Immagine editoriale per Locazioni

La fine della locazione concentra spesso tre questioni: riconsegna delle chiavi, stato dell’immobile e restituzione del deposito cauzionale. Molti conflitti nascono perché non esiste una documentazione chiara delle condizioni iniziali e finali dell’alloggio o perché il deposito viene considerato, impropriamente, come una somma che il locatore può trattenere automaticamente.

A cosa serve il deposito cauzionale

Il deposito garantisce le obbligazioni del conduttore e non coincide con un pagamento anticipato degli ultimi canoni, salvo diverso accordo lecito tra le parti. Nelle locazioni abitative la legge n. 392/1978 prevede specifiche regole sul deposito cauzionale, compreso il limite quantitativo previsto dall’art. 11.

La riconsegna deve essere documentata

È utile redigere un verbale di riconsegna con data, letture dei contatori, numero di chiavi consegnate e condizioni dei locali. Fotografie datate e confronto con il verbale iniziale riducono drasticamente le contestazioni successive.

Danno o normale usura?

Il conduttore deve restituire la cosa nello stato in cui l’ha ricevuta, salvo il deterioramento o il consumo risultante dall’uso conforme al contratto. Graffi importanti, rotture, modifiche non autorizzate o danni possono essere diversi dal normale invecchiamento dovuto al tempo e all’uso.

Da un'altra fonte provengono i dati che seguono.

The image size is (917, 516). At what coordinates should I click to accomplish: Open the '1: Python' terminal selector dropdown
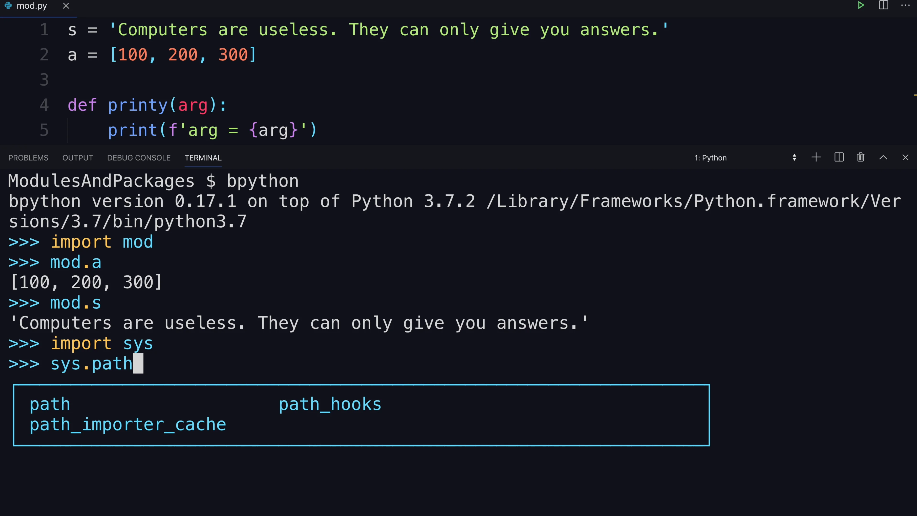click(x=745, y=158)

Quando il locatore può trattenere somme

La presenza di canoni non pagati o danni documentati può giustificare una pretesa del locatore, ma il deposito non diventa automaticamente di sua proprietà. Occorre quantificare le somme dovute e, in caso di contestazione, dimostrare il titolo della trattenuta.

Documenti utili

  • Contratto di locazione e ricevute dei pagamenti.
  • Verbale di consegna iniziale e inventario degli arredi.
  • Fotografie iniziali e finali.
  • Verbale di riconsegna delle chiavi.
  • Preventivi o fatture relativi ai danni contestati.
  • Comunicazioni scritte tra locatore e conduttore.

Errori da evitare

  • Usare la cauzione come ultimo canone senza accordo.
  • Riconsegnare le chiavi senza una prova della data di consegna.
  • Contestare genericamente “danni” senza documentazione e quantificazione.
  • Confondere il normale deterioramento con un danno imputabile al conduttore.

Riferimenti normativi essenziali

Tra le norme centrali rientrano gli artt. 1587 e 1590 del codice civile sugli obblighi del conduttore e sulla restituzione della cosa, oltre all’art. 11 della legge n. 392/1978 per il deposito cauzionale nelle locazioni cui la disposizione si applica.

Domande frequenti

Il proprietario può trattenere tutta la cauzione per alcuni danni?

Solo la presenza di una contestazione non basta. I danni devono essere ricondotti al conduttore e quantificati; l’eventuale trattenuta deve essere giustificabile.

La tinteggiatura è sempre a carico dell’inquilino?

Non automaticamente. Dipende dallo stato originario, dal contratto, dall’uso dell’immobile e dalla natura del deterioramento.

È utile fare fotografie alla riconsegna?

Sì. Foto complete e datate, meglio se accompagnate da un verbale firmato, sono uno degli strumenti più semplici per ridurre le controversie probatorie.

Da ricordare

Questo contenuto ha finalità informativa generale. Tempi, documenti, condizioni e strategia possono cambiare in modo significativo in base al caso concreto e alla disciplina applicabile al momento della valutazione.